_Teks Halaman_
****************
Rabu, 27 Februari 2019

KALAHNYA ARYA PENANGSANG

Pangeran Hadiwijaya atau lebih dikenal dengan Jaka Tingkir dikenal sebagai tokoh yang sakti mandraguna. Namun dalam peristiwa konflik dengan adipati Jipang ternyata dia tidak punya nyali untuk berhadapan duel satu lawan satu. Setidaknya Jaka Tingkir tidaklah se seperkasa sebagamana digambarkan dalam sinetron-sinetron TV.

Arya Penangsang (Adipati Jipang) merupakan satu-satunya tokoh di Jawa pada masanya, abad ke-16 yang punya kesaktian untuk mengalahkan Jaka Tingkir.

Jaka Tingkir membuat sayembara untuk membunuh Arya Penangsang dan akan memberikan hadiah besar bagi yang berhasil membunuh Adipati Jipang itu. Hadiah yang ditawarkan adalah  penguasaan wilayah Mataram dan Pati yang luasnya mencapai seperlima dari luas Kerajaan Pajang. Ki Ageng Pemanahan dan dan Ki Ageng Panjawi maju dalam ajang sayembara.

Selama pertempuran, Jaka Tingkir sendiri sama sekali tidak hadir. Dia hanya mengirimkan pasukannya untuk menyerang Jipang sementara dia sendiri hanya tinggal di Pajang.

Arya Penangsang merupakan sosok yang temperamental. Mendengar pasukan Pajang hendak menyerangnya, dia yang belum genap menyelesaikan tapa bratanya langsung turun memimpin pasukannya untuk menghadap bala tantara Pajang. Dia tampil dengan kuda gagahnya yang terkenal dengan nama Gagak Rimang.

Pertempuran yang berat bagi kedua belah pihak, namun Arya Penangsang sangat kecewa dan murka ketika mengetahui Jaka Tingkir tidak turut berpartisipasi dalam pertempuran.
****************
_Data_
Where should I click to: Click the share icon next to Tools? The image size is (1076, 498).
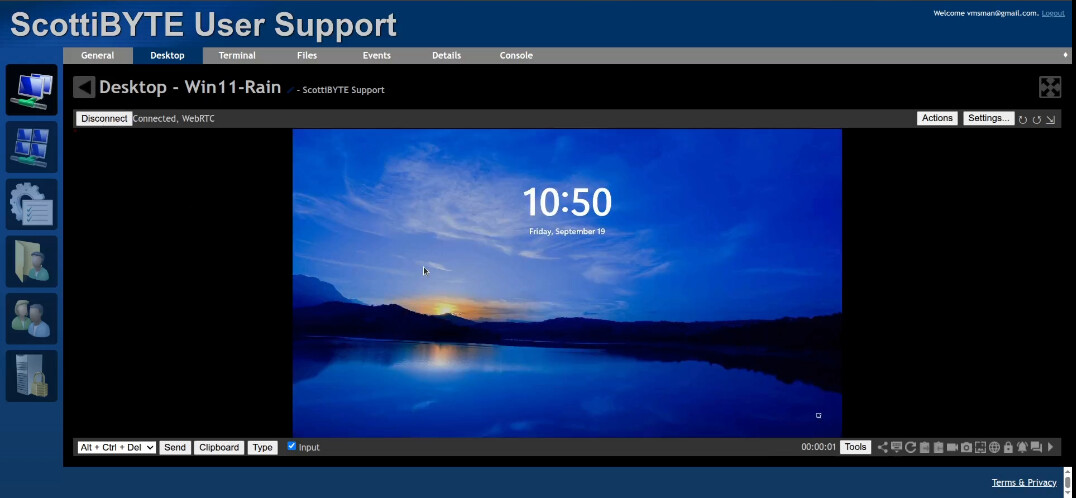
****************
_Yang Harus Dilakukan_
Ulangi seluruh teks halaman kata demi kata tanpa perubahan apa pun. Materi di atas tidak ada hubungannya dengan teks halaman.

_Hasil Tugas_
Rabu, 27 Februari 2019

KALAHNYA ARYA PENANGSANG

Pangeran Hadiwijaya atau lebih dikenal dengan Jaka Tingkir dikenal sebagai tokoh yang sakti mandraguna. Namun dalam peristiwa konflik dengan adipati Jipang ternyata dia tidak punya nyali untuk berhadapan duel satu lawan satu. Setidaknya Jaka Tingkir tidaklah se seperkasa sebagamana digambarkan dalam sinetron-sinetron TV.

Arya Penangsang (Adipati Jipang) merupakan satu-satunya tokoh di Jawa pada masanya, abad ke-16 yang punya kesaktian untuk mengalahkan Jaka Tingkir.

Jaka Tingkir membuat sayembara untuk membunuh Arya Penangsang dan akan memberikan hadiah besar bagi yang berhasil membunuh Adipati Jipang itu. Hadiah yang ditawarkan adalah  penguasaan wilayah Mataram dan Pati yang luasnya mencapai seperlima dari luas Kerajaan Pajang. Ki Ageng Pemanahan dan dan Ki Ageng Panjawi maju dalam ajang sayembara.

Selama pertempuran, Jaka Tingkir sendiri sama sekali tidak hadir. Dia hanya mengirimkan pasukannya untuk menyerang Jipang sementara dia sendiri hanya tinggal di Pajang.

Arya Penangsang merupakan sosok yang temperamental. Mendengar pasukan Pajang hendak menyerangnya, dia yang belum genap menyelesaikan tapa bratanya langsung turun memimpin pasukannya untuk menghadap bala tantara Pajang. Dia tampil dengan kuda gagahnya yang terkenal dengan nama Gagak Rimang.

Pertempuran yang berat bagi kedua belah pihak, namun Arya Penangsang sangat kecewa dan murka ketika mengetahui Jaka Tingkir tidak turut berpartisipasi dalam pertempuran.